··· Input material
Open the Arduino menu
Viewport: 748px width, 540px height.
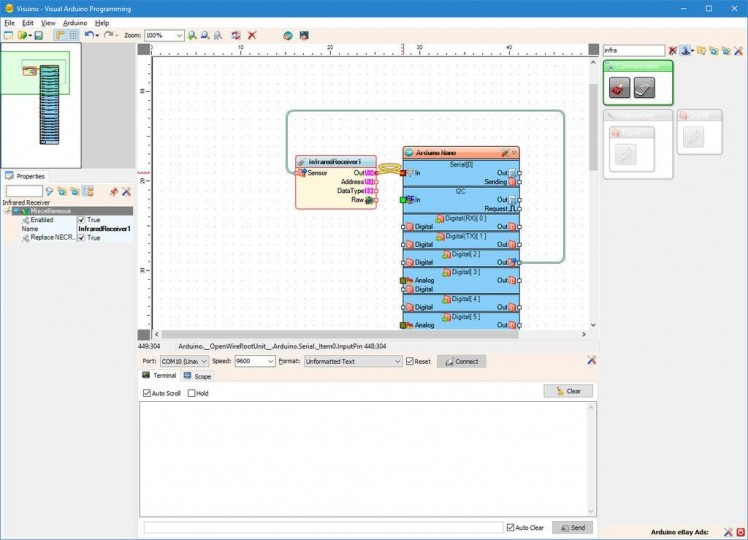pos(74,22)
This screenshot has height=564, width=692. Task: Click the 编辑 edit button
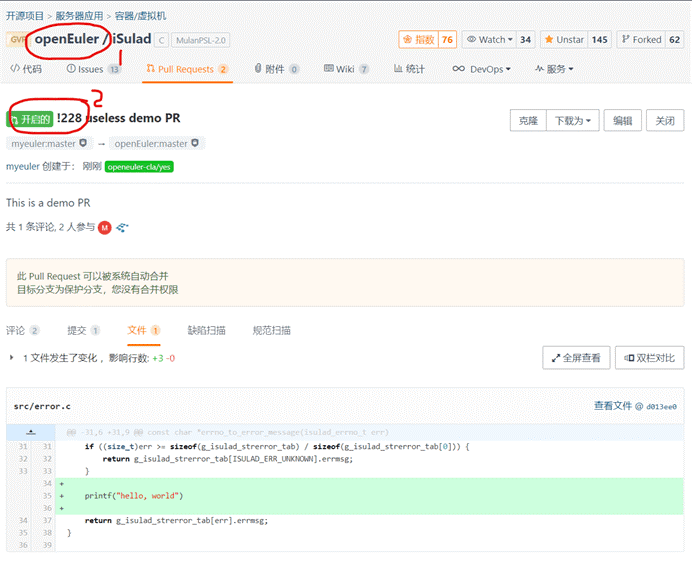click(622, 120)
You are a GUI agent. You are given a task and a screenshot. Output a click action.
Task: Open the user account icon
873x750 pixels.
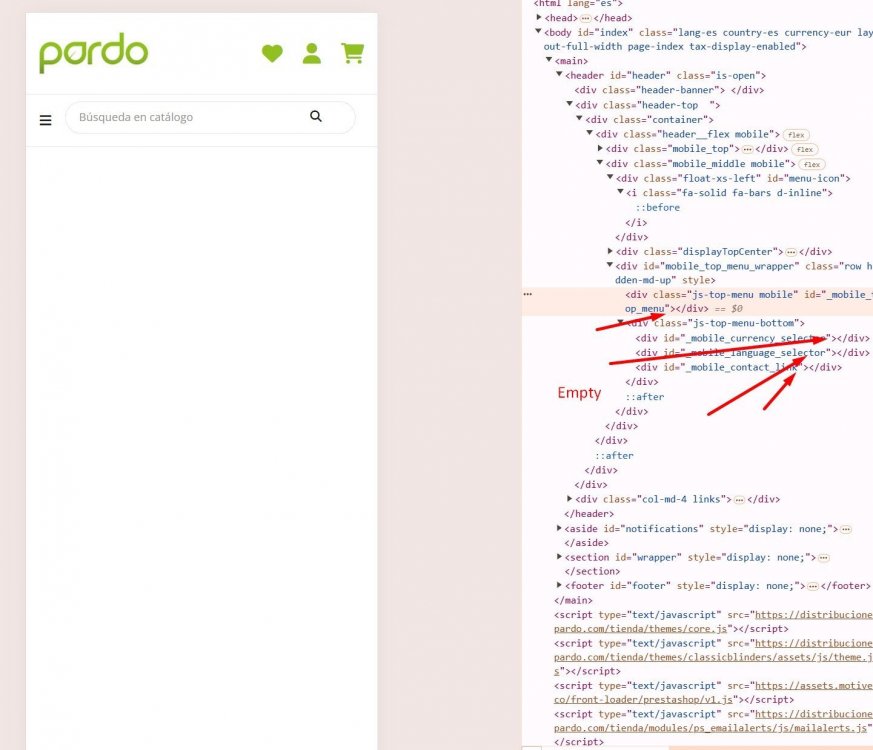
······
## Problem description:
The listing above is to be set down word for word, without its images.

## Task result:
Open the Arduino menu
Viewport: 748px width, 540px height.
pos(74,22)
This screenshot has height=564, width=692. Task: Click the 编辑 edit button
click(622, 120)
You are a GUI agent. You are given a task and a screenshot. Output a click action.
Task: Open the user account icon
873x750 pixels.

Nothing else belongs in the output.